(Stored data)
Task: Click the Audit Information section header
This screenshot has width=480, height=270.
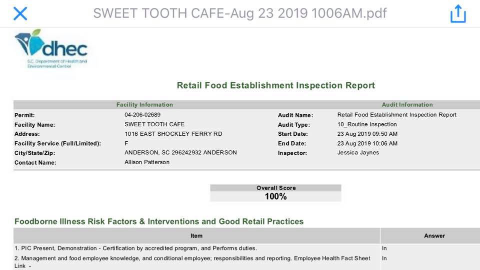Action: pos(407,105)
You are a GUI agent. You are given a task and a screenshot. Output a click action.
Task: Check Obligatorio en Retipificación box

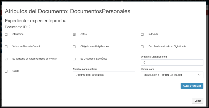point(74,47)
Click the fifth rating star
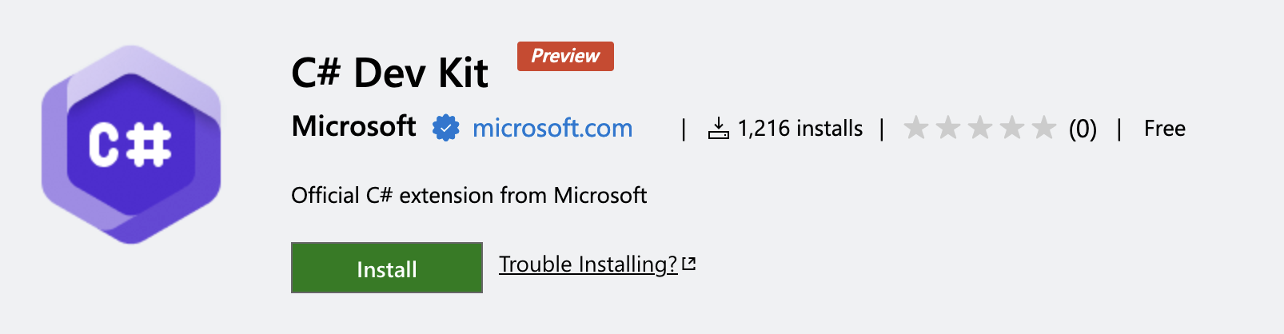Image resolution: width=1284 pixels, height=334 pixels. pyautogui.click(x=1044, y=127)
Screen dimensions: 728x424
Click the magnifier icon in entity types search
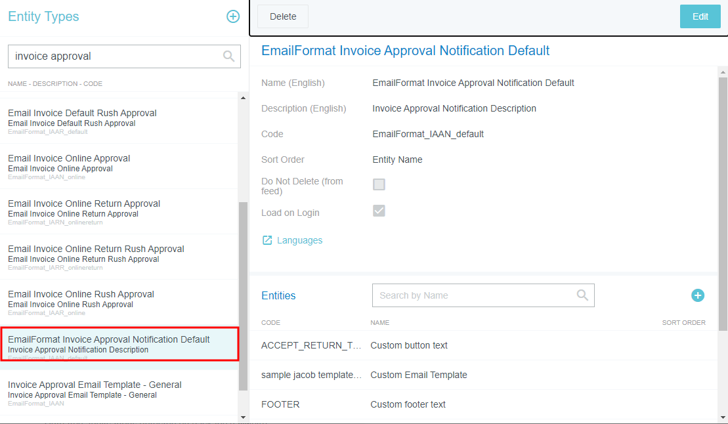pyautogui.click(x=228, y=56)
...
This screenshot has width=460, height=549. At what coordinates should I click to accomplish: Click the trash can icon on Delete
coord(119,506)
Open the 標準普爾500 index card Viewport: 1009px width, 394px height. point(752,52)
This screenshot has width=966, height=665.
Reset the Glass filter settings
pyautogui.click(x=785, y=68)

**WHAT YOU WILL DO**
Transcribe the records above from the line holding "This screenshot has width=460, height=549." down to the line holding "This screenshot has width=966, height=665.", inclusive, without adding anything.

**WRITTEN ANSWER**
This screenshot has width=460, height=549. At what coordinates should I click to accomplish: Click the trash can icon on Delete
coord(119,506)
Open the 標準普爾500 index card Viewport: 1009px width, 394px height. point(752,52)
This screenshot has width=966, height=665.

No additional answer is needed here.